Covid-19 knocks confidence of 18% of DC savers - SSGA

Almost a fifth (18 per cent) of defined contribution (DC) pension savers say that Covid-19 has had a high impact on their retirement confidence, according to State Street Global Advisors (SSGA).

A survey from the firm found that confidence in retirement saving remained “persistently low”, with just over half (51 per cent) of respondents stating that they were not optimistic about their retirement, compared to 53 per cent in 2018.

Of these respondents, 23 per cent said they are not optimistic at all, a rise of 2 per cent when compared to 2018.

SSGA commented that this poor confidence could also be attributable to other long-running factors, such as lacking spare money to save, uncertainty surrounding pension plans and pension system complexity.

More than two-fifths (42 per cent) of respondents felt that the pandemic would impact their finances for between a few months and up to a year, 18 per cent said it would not have an impact and 16 per cent said they didn’t know.

Almost a third (31 per cent) of DC pension savers thought they were worse off financially since the outbreak of the pandemic and 8 per cent said they were a lot worse off, although SSGA warned that this could change after furlough schemes end.

However, nearly three-fifths (59 per cent) said that they thought the volatility presented by the pandemic was an opportunity to invest in the stock market for the long term.

SSGA head of pensions and retirement strategy, Alistair Byrne, commented: “The Covid-19 pandemic is affecting many people’s short-term finances, but we’ve not yet seen a significant impact on retirement saving behaviour.
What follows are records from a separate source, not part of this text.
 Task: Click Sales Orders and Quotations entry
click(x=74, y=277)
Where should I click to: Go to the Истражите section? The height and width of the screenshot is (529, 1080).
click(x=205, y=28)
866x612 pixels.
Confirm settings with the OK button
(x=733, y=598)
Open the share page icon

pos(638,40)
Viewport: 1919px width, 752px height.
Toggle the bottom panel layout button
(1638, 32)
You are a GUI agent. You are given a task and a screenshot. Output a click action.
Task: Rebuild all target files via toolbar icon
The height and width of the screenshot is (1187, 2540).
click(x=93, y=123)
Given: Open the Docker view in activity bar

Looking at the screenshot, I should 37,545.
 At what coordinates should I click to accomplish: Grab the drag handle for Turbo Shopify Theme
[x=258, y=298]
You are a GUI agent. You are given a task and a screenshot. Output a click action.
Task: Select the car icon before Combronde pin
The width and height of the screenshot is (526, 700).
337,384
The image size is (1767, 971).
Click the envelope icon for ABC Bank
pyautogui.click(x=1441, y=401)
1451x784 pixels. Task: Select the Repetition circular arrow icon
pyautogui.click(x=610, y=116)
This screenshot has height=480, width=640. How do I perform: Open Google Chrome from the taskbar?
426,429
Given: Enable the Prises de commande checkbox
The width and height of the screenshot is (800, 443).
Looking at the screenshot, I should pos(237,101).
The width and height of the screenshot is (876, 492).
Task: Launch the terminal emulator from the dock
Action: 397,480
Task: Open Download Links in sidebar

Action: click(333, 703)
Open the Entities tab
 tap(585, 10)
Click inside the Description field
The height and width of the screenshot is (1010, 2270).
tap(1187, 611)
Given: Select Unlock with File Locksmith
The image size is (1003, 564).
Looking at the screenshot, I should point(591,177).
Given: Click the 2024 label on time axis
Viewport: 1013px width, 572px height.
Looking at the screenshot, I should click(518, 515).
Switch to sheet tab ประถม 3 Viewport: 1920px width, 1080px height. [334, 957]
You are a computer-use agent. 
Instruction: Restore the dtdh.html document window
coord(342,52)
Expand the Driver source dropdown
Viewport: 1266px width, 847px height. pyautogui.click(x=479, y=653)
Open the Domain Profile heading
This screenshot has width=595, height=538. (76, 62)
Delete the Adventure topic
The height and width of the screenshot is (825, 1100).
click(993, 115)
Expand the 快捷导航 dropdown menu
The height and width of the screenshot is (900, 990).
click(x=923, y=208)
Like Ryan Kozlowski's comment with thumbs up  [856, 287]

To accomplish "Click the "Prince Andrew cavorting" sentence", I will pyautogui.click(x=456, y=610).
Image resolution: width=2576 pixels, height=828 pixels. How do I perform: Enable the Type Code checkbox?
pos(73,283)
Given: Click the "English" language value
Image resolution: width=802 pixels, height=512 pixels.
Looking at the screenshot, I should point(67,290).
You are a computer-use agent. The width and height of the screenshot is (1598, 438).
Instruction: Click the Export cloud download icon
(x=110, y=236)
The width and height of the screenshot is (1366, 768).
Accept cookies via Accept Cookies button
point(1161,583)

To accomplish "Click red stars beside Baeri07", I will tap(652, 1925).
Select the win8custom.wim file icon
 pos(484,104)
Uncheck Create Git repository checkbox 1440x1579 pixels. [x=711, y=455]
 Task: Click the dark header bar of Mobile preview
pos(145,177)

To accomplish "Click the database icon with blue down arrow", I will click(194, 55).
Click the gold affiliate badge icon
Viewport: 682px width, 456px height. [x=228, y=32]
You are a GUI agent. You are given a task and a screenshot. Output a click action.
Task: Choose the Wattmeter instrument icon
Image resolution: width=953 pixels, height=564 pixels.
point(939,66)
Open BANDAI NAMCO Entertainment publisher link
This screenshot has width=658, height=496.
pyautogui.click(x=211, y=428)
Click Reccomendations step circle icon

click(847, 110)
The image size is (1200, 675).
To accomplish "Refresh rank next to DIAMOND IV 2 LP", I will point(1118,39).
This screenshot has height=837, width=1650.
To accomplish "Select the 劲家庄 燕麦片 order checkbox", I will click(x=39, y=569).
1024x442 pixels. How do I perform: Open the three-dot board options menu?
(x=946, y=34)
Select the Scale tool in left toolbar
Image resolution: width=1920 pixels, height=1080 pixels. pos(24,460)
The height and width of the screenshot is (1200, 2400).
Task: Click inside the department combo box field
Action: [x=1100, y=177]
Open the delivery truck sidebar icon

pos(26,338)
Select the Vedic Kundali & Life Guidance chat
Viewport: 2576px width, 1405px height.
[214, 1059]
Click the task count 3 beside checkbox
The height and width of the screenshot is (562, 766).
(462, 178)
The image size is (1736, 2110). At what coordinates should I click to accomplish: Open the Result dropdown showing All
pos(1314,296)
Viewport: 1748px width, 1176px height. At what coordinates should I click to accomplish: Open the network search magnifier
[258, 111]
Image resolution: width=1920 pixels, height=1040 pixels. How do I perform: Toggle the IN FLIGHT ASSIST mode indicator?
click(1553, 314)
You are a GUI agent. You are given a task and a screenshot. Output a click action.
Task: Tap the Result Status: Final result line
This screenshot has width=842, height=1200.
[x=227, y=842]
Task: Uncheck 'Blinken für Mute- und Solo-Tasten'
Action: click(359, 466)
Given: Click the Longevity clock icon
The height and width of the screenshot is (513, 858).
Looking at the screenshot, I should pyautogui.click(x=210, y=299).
Few people have stopped saving and, surprisingly, more savers saw the market turmoil as a potential buying opportunity than a time to sell.”

Four-fifths (80 per cent) of scheme members had not taken any action to adjust their retirement plan in light of the pandemic, while 13 per cent said they were checking balances more often and might need reassurance.

Nearly two-thirds (60 per cent) of respondents said they would not want their employer to pause pension contributions in order to shore up company finances.

SSGA head of UK institutional, Jenny Yoe, said: “It’s obvious that the Covid-19 pandemic has had a seismic effect on peoples’ financial situations. Employers and savers should not lose track of the long-term picture and they must take steps to keep up with their pension contributions, even in these uncertain times.

“Decisive ongoing action is necessary to improve the persistently low levels of retirement planning confidence in the UK and lay the groundwork for the next generation to retire securely.”